Aldıkları meyveyi çöpün yanına bırakır. Eve gelir, İzmirli yan komşularının da aynı meyveyi aldıklarını görür. Sorar bu meyve nedir? Isırdım, hiç tadı yok der. Komşu teyze güler, ‘’ayy güzel kızım, elma gibi yenmez, kesersin, içinden kırmızı, sulu taneleri çıkar, onlar yenir, çok güzeldir’’ der, adı da ‘’Nar’’ der.
Koştura koştura çöpün yanına gider ama çocuklar narları paylaşmışlar, parçalamışlar, kırarak yiyorlar. Şaşkın bir vaziyette eve döner. Vahide nineye anlatır. İlk defa Nar ile tanışmaları böyle olur. (O zamanlarda her meyve mevsiminde ve üretildiği bölgelerde bulunurdu, Deliormanda çay, zeytin, nar pek bilinmezmiş - Türkiye'de de çay üretimi 1940 yıllarında başlar, 1960’lardan sonra tüketim yaygınlaşır.)
*** Taşköprü'ye yeni yerleşildiği zamanlardır. Zobulardan Dilaver aganın yolu bir gün Afyon’a düşer, İlk yıllar hem yabancılık, hem maddi sıkıntılardan, hem de o devirde çok sık dışarda yemek alışkanlığı olmadığından, pek lokantalara gidilmez, yolculuklarda azık hazırlanıp yola çıkılır.

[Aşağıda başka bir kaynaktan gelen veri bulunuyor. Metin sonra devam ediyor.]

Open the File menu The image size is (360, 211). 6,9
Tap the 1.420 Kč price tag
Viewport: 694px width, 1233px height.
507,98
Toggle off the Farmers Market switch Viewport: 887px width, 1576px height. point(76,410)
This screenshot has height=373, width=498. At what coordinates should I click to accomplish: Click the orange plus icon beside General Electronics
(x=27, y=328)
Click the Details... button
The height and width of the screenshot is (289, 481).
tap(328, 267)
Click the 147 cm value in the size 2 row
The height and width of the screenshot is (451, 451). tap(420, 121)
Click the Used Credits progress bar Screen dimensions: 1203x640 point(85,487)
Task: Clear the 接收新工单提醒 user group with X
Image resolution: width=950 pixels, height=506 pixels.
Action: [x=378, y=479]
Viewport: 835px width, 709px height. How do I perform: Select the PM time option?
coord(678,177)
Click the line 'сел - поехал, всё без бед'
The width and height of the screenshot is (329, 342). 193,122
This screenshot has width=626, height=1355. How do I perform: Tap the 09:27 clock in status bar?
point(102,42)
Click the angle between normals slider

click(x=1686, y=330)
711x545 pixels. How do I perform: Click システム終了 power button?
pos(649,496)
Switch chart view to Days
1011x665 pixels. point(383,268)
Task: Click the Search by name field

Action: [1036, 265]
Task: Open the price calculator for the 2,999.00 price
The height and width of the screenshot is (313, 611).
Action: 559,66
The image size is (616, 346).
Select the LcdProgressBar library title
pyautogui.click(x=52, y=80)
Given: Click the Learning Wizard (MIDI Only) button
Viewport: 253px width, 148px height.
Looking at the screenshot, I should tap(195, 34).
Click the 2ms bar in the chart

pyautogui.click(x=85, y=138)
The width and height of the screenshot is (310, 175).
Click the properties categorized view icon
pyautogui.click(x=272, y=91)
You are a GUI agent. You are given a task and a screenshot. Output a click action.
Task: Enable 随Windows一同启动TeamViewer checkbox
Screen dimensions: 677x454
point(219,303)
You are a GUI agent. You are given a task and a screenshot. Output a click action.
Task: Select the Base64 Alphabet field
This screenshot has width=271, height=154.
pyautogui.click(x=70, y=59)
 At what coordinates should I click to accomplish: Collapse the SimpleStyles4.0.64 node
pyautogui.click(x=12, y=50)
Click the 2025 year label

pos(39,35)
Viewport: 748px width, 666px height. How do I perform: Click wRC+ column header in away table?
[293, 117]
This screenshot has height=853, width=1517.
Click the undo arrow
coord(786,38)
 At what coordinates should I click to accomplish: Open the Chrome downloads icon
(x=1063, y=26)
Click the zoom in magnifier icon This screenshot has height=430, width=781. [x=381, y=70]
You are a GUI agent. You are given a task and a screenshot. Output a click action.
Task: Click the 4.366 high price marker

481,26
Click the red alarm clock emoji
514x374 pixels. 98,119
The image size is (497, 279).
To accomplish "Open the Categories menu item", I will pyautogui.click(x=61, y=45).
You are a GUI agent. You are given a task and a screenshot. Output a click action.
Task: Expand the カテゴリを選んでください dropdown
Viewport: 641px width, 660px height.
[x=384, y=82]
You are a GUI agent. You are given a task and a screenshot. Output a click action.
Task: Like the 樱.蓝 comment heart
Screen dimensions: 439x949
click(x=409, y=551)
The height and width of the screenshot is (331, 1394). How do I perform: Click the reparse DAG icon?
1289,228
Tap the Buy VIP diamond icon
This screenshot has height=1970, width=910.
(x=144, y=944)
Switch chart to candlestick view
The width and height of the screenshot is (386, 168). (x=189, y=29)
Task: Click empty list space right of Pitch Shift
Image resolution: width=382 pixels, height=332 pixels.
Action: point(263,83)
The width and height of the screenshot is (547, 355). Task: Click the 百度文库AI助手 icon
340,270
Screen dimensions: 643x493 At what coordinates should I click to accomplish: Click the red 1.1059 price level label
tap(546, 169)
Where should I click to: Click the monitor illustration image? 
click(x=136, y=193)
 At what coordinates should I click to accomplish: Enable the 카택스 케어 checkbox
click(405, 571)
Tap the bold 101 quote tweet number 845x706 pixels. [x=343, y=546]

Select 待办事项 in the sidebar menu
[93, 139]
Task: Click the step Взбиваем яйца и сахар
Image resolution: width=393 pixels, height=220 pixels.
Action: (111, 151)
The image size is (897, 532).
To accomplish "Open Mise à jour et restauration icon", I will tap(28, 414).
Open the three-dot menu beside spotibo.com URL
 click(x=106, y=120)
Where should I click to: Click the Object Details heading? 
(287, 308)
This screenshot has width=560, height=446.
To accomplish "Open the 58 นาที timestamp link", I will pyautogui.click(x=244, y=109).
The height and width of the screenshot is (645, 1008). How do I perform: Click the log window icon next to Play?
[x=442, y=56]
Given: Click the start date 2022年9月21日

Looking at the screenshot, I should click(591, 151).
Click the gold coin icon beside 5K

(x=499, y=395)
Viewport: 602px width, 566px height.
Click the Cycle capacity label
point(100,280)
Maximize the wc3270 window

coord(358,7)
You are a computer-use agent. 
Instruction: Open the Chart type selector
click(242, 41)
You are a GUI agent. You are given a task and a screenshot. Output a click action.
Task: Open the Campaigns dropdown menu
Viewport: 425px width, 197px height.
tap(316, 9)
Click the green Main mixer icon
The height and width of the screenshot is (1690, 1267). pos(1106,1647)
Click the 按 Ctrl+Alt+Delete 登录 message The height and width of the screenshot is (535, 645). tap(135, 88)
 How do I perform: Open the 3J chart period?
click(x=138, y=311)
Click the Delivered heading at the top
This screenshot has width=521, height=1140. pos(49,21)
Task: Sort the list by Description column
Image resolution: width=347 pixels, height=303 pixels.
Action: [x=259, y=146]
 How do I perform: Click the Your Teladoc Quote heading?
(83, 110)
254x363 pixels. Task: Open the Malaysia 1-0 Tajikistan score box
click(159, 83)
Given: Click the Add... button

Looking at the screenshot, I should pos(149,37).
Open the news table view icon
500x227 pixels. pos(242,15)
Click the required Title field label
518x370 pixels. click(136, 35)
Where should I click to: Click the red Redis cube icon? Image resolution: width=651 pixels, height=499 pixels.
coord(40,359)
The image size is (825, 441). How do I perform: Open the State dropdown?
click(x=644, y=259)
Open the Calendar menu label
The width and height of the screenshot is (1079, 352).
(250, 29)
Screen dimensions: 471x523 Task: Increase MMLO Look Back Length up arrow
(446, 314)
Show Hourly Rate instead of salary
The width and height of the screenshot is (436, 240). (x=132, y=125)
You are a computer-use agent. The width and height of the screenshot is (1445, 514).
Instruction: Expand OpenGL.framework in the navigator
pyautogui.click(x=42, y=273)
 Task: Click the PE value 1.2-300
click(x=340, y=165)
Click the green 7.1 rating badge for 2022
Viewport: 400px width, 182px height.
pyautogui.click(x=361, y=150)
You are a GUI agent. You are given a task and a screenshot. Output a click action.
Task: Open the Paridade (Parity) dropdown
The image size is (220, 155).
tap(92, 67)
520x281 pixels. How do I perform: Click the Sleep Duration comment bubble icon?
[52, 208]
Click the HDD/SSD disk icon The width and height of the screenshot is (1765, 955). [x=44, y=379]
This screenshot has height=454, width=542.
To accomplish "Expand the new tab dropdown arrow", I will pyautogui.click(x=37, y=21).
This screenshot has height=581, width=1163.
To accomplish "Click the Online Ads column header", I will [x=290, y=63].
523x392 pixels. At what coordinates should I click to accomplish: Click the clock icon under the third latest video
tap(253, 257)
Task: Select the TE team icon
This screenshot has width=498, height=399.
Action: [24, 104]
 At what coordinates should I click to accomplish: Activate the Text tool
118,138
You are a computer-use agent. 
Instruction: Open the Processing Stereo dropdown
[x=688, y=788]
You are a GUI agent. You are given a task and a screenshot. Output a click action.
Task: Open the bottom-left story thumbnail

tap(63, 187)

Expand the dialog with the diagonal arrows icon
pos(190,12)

Çarşıda gezerken bir lokantaya girer, yemeklerin önünden geçerken gözucuyla yemeklere bakarak bir masaya oturur. Gençten bir garson gelir, Masada servis açılır ve garson sorar: "Ne yemeği vereyim amca" der (Ne vereyim abime ?). Dilaver aga gayet kendinden emin bir şekilde ‘’Iştır ver be uşaam’’der.
Garson anlamaz bir suratla Dilaver ağaya bakar, ’’Ne, ne?’’ diye sorar, Dilaver aga tekrar ’’Iştır be uşaam, Iştır’’ Garson gene anlamaz… Dilaver aga;‘’ Var işte orda be ya…’’ der.
Garson; amca gel tezgahta göster der. Dilaver Aga kalkar ‘’İşte bu be yaa’’. Garson; ‘’Hay Allah amca, Ispanak desene ya…’’
(Iştır aslında Marmara bölgesinde yetişen yabani ıspanaktır ama Doyranlar'da yemeğine ‘’Iştır’’ derler. Taşköprü de birde Labada vardı. Elveda Rumeli dizisinde de sıkça adı geçerdi, (Bazı bölgelerde Evelik ya da Efelik diye bilinir) Korunaklı bahçelerde sulak ve gölge kısımlarda kendiliğinde yetişirdi. Kara lahanadan da daha güzel yemeği olurdu, biraz daha pazıya benzer, bilmiyorum bahçelerde hala var mıdır?)